WHAT IS NEEDED:
All of the data that follows should be retyped exactly as it appears.

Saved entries
┄┄┄┄┄┄┄┄┄┄┄┄┄┄┄┄┄┄┄┄
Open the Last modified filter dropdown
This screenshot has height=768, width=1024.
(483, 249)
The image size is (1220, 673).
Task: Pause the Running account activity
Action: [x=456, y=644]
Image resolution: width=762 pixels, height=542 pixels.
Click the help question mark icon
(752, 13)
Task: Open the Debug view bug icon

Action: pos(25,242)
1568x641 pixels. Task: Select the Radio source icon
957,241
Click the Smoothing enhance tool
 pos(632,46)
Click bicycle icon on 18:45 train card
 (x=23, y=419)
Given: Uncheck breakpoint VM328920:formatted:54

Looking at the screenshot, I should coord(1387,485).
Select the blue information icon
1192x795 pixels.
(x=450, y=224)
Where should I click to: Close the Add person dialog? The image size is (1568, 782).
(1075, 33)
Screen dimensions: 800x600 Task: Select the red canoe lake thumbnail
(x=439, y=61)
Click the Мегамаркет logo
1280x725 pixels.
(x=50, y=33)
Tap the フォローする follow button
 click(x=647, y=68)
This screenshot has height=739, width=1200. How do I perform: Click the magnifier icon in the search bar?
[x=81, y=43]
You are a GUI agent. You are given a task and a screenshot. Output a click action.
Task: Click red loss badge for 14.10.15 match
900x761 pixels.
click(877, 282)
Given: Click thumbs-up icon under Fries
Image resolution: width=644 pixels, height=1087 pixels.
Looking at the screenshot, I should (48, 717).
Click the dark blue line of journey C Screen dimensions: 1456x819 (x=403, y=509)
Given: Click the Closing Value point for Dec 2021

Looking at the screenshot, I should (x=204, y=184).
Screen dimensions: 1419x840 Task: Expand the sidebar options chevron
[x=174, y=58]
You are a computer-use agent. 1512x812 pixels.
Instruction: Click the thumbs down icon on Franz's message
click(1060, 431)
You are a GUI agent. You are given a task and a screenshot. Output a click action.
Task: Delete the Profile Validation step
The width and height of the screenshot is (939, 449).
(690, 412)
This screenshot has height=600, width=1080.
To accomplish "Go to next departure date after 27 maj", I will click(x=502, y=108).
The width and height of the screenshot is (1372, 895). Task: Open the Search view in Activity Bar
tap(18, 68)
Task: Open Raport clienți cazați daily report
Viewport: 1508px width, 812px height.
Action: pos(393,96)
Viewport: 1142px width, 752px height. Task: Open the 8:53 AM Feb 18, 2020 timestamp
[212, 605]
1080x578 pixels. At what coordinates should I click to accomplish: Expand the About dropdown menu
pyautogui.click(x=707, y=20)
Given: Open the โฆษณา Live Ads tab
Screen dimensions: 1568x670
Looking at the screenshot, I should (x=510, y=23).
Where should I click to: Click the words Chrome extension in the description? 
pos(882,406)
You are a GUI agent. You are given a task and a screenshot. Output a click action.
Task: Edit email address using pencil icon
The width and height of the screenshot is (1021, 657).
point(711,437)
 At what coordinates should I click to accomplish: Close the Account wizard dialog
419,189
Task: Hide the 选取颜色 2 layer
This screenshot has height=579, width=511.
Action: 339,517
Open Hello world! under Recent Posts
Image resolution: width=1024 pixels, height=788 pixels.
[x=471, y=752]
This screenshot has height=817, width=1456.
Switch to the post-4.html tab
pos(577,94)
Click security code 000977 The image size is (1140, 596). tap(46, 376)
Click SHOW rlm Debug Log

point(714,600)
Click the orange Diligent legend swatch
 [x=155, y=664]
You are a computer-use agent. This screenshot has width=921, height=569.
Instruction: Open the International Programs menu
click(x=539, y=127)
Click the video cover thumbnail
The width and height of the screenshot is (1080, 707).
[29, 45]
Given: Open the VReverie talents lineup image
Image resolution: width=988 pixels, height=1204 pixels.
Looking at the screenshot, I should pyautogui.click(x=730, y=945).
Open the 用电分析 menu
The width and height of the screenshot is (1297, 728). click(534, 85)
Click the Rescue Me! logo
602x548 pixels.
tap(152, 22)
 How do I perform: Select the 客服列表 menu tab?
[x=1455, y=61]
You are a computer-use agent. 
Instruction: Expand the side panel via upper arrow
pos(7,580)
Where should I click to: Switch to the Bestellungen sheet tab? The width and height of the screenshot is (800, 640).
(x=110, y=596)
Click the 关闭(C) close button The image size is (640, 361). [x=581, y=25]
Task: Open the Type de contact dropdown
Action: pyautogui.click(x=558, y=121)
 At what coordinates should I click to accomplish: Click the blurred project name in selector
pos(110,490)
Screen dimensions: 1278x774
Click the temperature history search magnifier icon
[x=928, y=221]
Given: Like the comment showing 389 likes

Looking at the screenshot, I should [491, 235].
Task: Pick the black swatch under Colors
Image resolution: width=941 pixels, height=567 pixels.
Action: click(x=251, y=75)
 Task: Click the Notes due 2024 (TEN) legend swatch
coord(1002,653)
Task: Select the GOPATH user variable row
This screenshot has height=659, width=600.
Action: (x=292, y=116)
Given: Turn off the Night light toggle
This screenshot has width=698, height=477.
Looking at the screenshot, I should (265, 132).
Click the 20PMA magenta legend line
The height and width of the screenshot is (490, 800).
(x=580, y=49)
┄┄┄┄┄┄┄┄┄┄┄┄┄┄┄┄┄┄┄┄
WRITTEN RESPONSE:
Open the Last modified filter dropdown
This screenshot has height=768, width=1024.
(483, 249)
The image size is (1220, 673).
Task: Pause the Running account activity
Action: [x=456, y=644]
Image resolution: width=762 pixels, height=542 pixels.
Click the help question mark icon
(752, 13)
Task: Open the Debug view bug icon

Action: pos(25,242)
1568x641 pixels. Task: Select the Radio source icon
957,241
Click the Smoothing enhance tool
 pos(632,46)
Click bicycle icon on 18:45 train card
 (x=23, y=419)
Given: Uncheck breakpoint VM328920:formatted:54

Looking at the screenshot, I should coord(1387,485).
Select the blue information icon
1192x795 pixels.
(x=450, y=224)
Where should I click to: Close the Add person dialog? The image size is (1568, 782).
(1075, 33)
Screen dimensions: 800x600 Task: Select the red canoe lake thumbnail
(x=439, y=61)
Click the Мегамаркет logo
1280x725 pixels.
(x=50, y=33)
Tap the フォローする follow button
 click(x=647, y=68)
This screenshot has height=739, width=1200. How do I perform: Click the magnifier icon in the search bar?
[x=81, y=43]
You are a GUI agent. You are given a task and a screenshot. Output a click action.
Task: Click red loss badge for 14.10.15 match
900x761 pixels.
click(877, 282)
Given: Click thumbs-up icon under Fries
Image resolution: width=644 pixels, height=1087 pixels.
Looking at the screenshot, I should (48, 717).
Click the dark blue line of journey C Screen dimensions: 1456x819 (x=403, y=509)
Given: Click the Closing Value point for Dec 2021

Looking at the screenshot, I should (x=204, y=184).
Screen dimensions: 1419x840 Task: Expand the sidebar options chevron
[x=174, y=58]
You are a computer-use agent. 1512x812 pixels.
Instruction: Click the thumbs down icon on Franz's message
click(1060, 431)
You are a GUI agent. You are given a task and a screenshot. Output a click action.
Task: Delete the Profile Validation step
The width and height of the screenshot is (939, 449).
(690, 412)
This screenshot has height=600, width=1080.
To accomplish "Go to next departure date after 27 maj", I will click(x=502, y=108).
The width and height of the screenshot is (1372, 895). Task: Open the Search view in Activity Bar
tap(18, 68)
Task: Open Raport clienți cazați daily report
Viewport: 1508px width, 812px height.
Action: pos(393,96)
Viewport: 1142px width, 752px height. Task: Open the 8:53 AM Feb 18, 2020 timestamp
[212, 605]
1080x578 pixels. At what coordinates should I click to accomplish: Expand the About dropdown menu
pyautogui.click(x=707, y=20)
Given: Open the โฆษณา Live Ads tab
Screen dimensions: 1568x670
Looking at the screenshot, I should (x=510, y=23).
Where should I click to: Click the words Chrome extension in the description? 
pos(882,406)
You are a GUI agent. You are given a task and a screenshot. Output a click action.
Task: Edit email address using pencil icon
The width and height of the screenshot is (1021, 657).
point(711,437)
 At what coordinates should I click to accomplish: Close the Account wizard dialog
419,189
Task: Hide the 选取颜色 2 layer
This screenshot has height=579, width=511.
Action: 339,517
Open Hello world! under Recent Posts
Image resolution: width=1024 pixels, height=788 pixels.
[x=471, y=752]
This screenshot has height=817, width=1456.
Switch to the post-4.html tab
pos(577,94)
Click security code 000977 The image size is (1140, 596). tap(46, 376)
Click SHOW rlm Debug Log

point(714,600)
Click the orange Diligent legend swatch
 [x=155, y=664]
You are a computer-use agent. This screenshot has width=921, height=569.
Instruction: Open the International Programs menu
click(x=539, y=127)
Click the video cover thumbnail
The width and height of the screenshot is (1080, 707).
[29, 45]
Given: Open the VReverie talents lineup image
Image resolution: width=988 pixels, height=1204 pixels.
Looking at the screenshot, I should pyautogui.click(x=730, y=945).
Open the 用电分析 menu
The width and height of the screenshot is (1297, 728). click(534, 85)
Click the Rescue Me! logo
602x548 pixels.
tap(152, 22)
 How do I perform: Select the 客服列表 menu tab?
[x=1455, y=61]
You are a computer-use agent. 
Instruction: Expand the side panel via upper arrow
pos(7,580)
Where should I click to: Switch to the Bestellungen sheet tab? The width and height of the screenshot is (800, 640).
(x=110, y=596)
Click the 关闭(C) close button The image size is (640, 361). [x=581, y=25]
Task: Open the Type de contact dropdown
Action: pyautogui.click(x=558, y=121)
 At what coordinates should I click to accomplish: Click the blurred project name in selector
pos(110,490)
Screen dimensions: 1278x774
Click the temperature history search magnifier icon
[x=928, y=221]
Given: Like the comment showing 389 likes

Looking at the screenshot, I should [491, 235].
Task: Pick the black swatch under Colors
Image resolution: width=941 pixels, height=567 pixels.
Action: click(x=251, y=75)
 Task: Click the Notes due 2024 (TEN) legend swatch
coord(1002,653)
Task: Select the GOPATH user variable row
This screenshot has height=659, width=600.
Action: (x=292, y=116)
Given: Turn off the Night light toggle
This screenshot has width=698, height=477.
Looking at the screenshot, I should (265, 132).
Click the 20PMA magenta legend line
The height and width of the screenshot is (490, 800).
(x=580, y=49)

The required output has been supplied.